I am required to find the first integral of the equation: $F(z,x,y,c_1,c_2)=0$
I wrote down the Charpit's/auxiliary equations:
$\frac{dp}{a}=\frac{dq}{b}=\frac{dz}{3q^2p}=\frac{dx}{q^2}=\frac{dy}{2qp}$.
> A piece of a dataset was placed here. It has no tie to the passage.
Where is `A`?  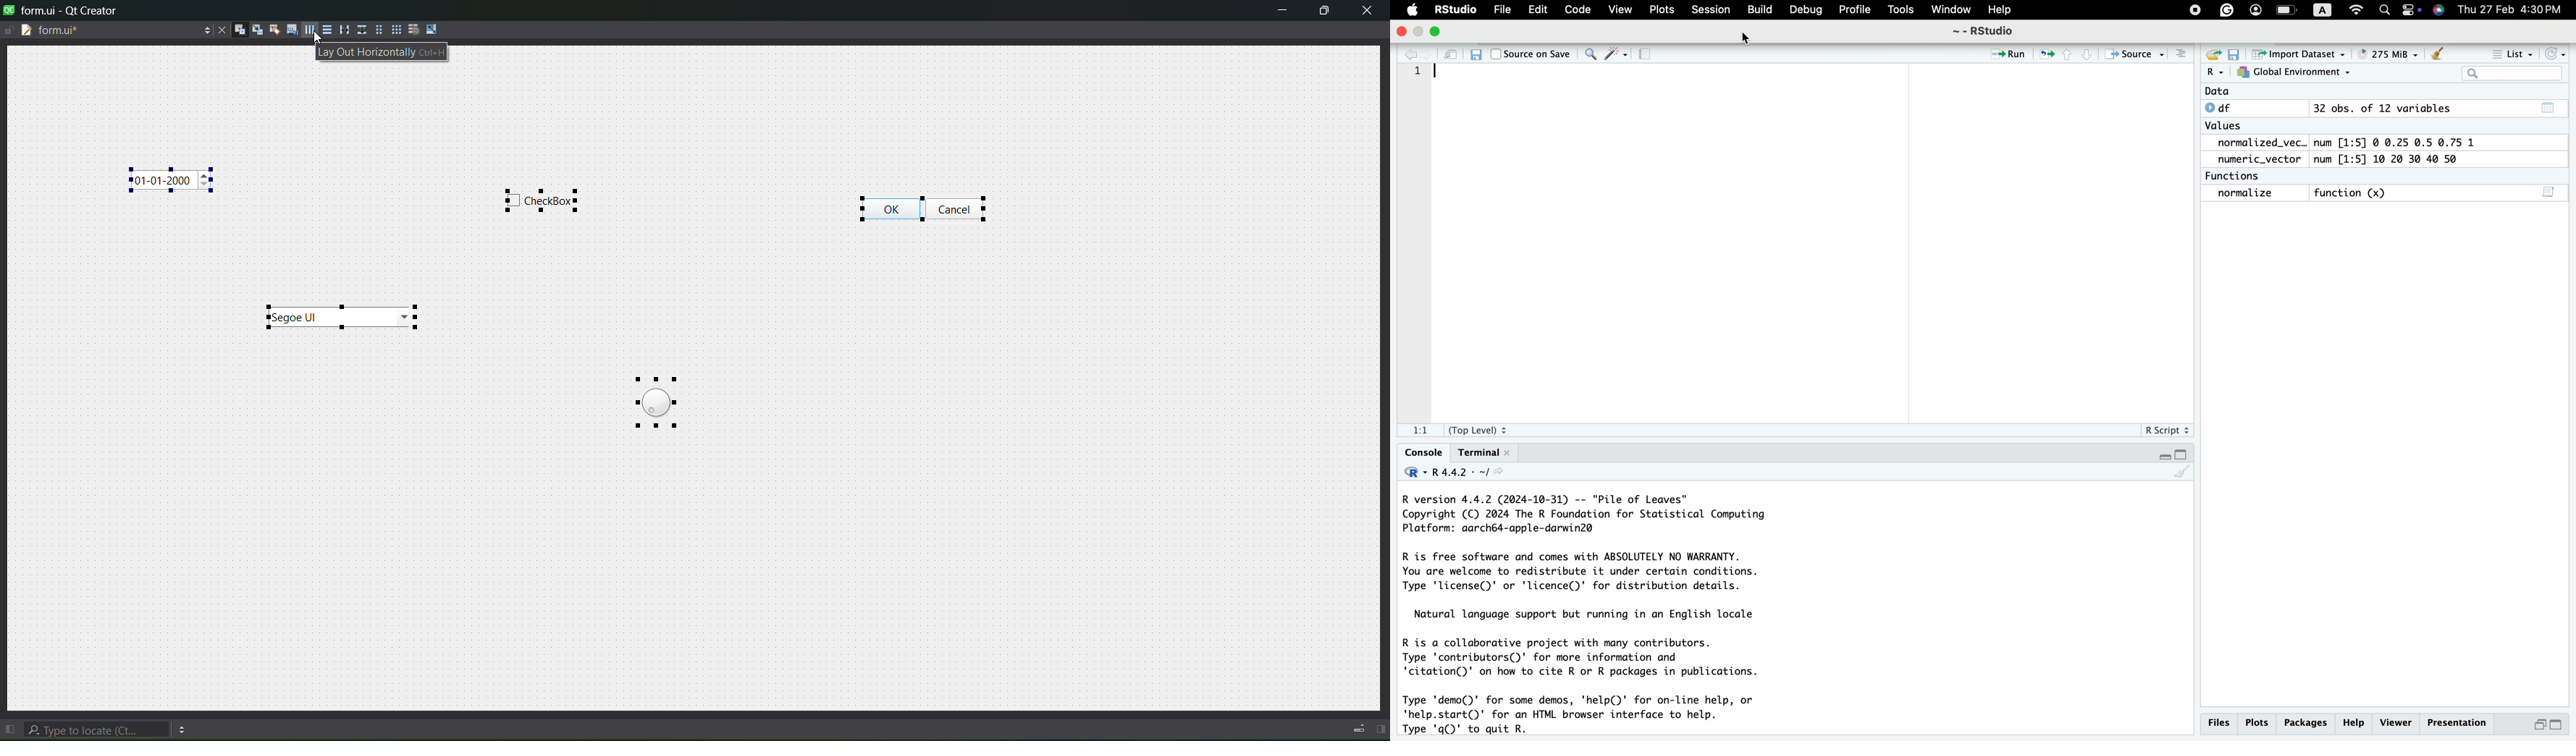
A is located at coordinates (2323, 10).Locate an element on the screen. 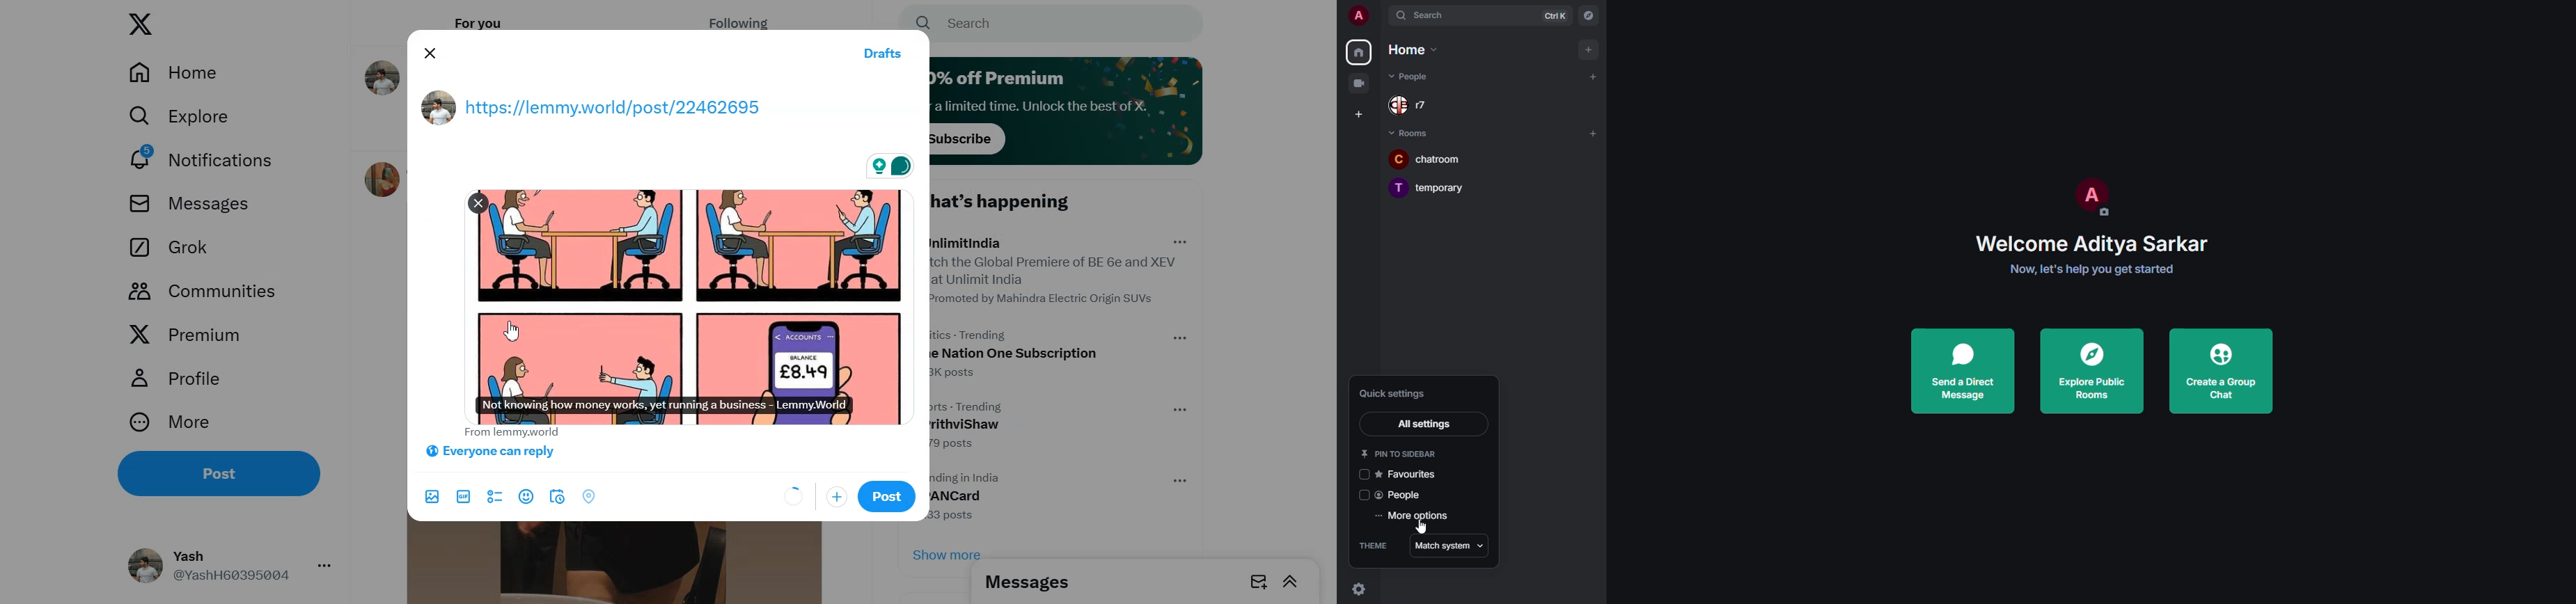 The width and height of the screenshot is (2576, 616). add is located at coordinates (1595, 134).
In the course of solving which I have arrived at the following system of equations (1):
$dz=pdx+qdy$
$z=\frac{3b^2p^4}{4a^3}-\frac{2bc_1p^3}{a^3}+\frac{3c_1^2p^2}{2a^3}+c_5$;
$x=\frac{b^2p^3}{3a^3}-\frac{bc_1p^2}{a^3}+\frac{(c_1)^2p}{a^3}+c_4$;
$y=\frac{2bp^3}{3a^2}-\frac{c_1p^2}{a^2}-c_3$,
where $c_1,c_3,c_4$ and $c_5$ are constants which should add up to two constants $c_1$ and $c_2$ in the end. As you can see, this system of equations is only not resolved with respect to $p$, which is the only term I haven't been able to write in the form of $g(z,x,y)$.
The system (1) is correct when substituted into the equation, I've checked. The only fraction i haven't used in any way is the third one: $\frac{dz}{3q^2p}=\frac{dz}{3(\frac{bp-c_1}{a})^2p}$.
The equation for $x$ is a non-linear first order ODE, because there is no $y$ in the equation, but Wolfram Alpha does not solve it, for whatever reason. If it can be solved with respect to $z$ ($p=\frac{dz}{dx}$), then my problem is solved. How could i do that? If it can be done, then my immediate follow-up question is the following: why didn't i need to use the fraction $\frac{dz}{3q^2p}=\frac{dz}{3(\frac{bp-c_1}{a})^2p}$ in the course of solving the problem?
I had also obtained the following equations:
$bp=aq+c_1$ or $q=\frac{bp-c_1}{a}$,
$dy=dp(\frac{2bp^2}{a^2}-\frac{2pc_1}{a^2})$ and
$dx=\frac{dp}{a}(\frac{bp-c_1}{a})^2$.
I've tried to somehow arrive at $z=f(x,y,c_1,c_2)$ or $F(z,x,y,c_1,c_2)=0$, but had no success because the system (1) is not nicely linear and terms with $p$ always crawl into calculations. I'm now out of ideas.
Could anybody perhaps help me in some way? Or help me solve the ODE $x=\frac{b^2p^3}{3a^3}-\frac{bc_1p^2}{a^3}+\frac{(c_1)^2p}{a^3}+c_4$? Thank you!
Best Answer
@Nick The Dick. Your calculus is correct.
An equation not used is : $$\frac{dq}{b}=\frac{dz}{3q^2p}=\frac{dz}{3q^2(\frac{aq+c_1}{b})}$$ $$dz=3b^2q^2(aq+c_1)dq$$ $$z=\frac34 ab^2q^4+c_1b^2q^3+C$$ $$z=\frac34 ab^2q^4+(bp-aq)b^2q^3+C$$ $$z=b^2q^3(bp-\frac14 aq)+C$$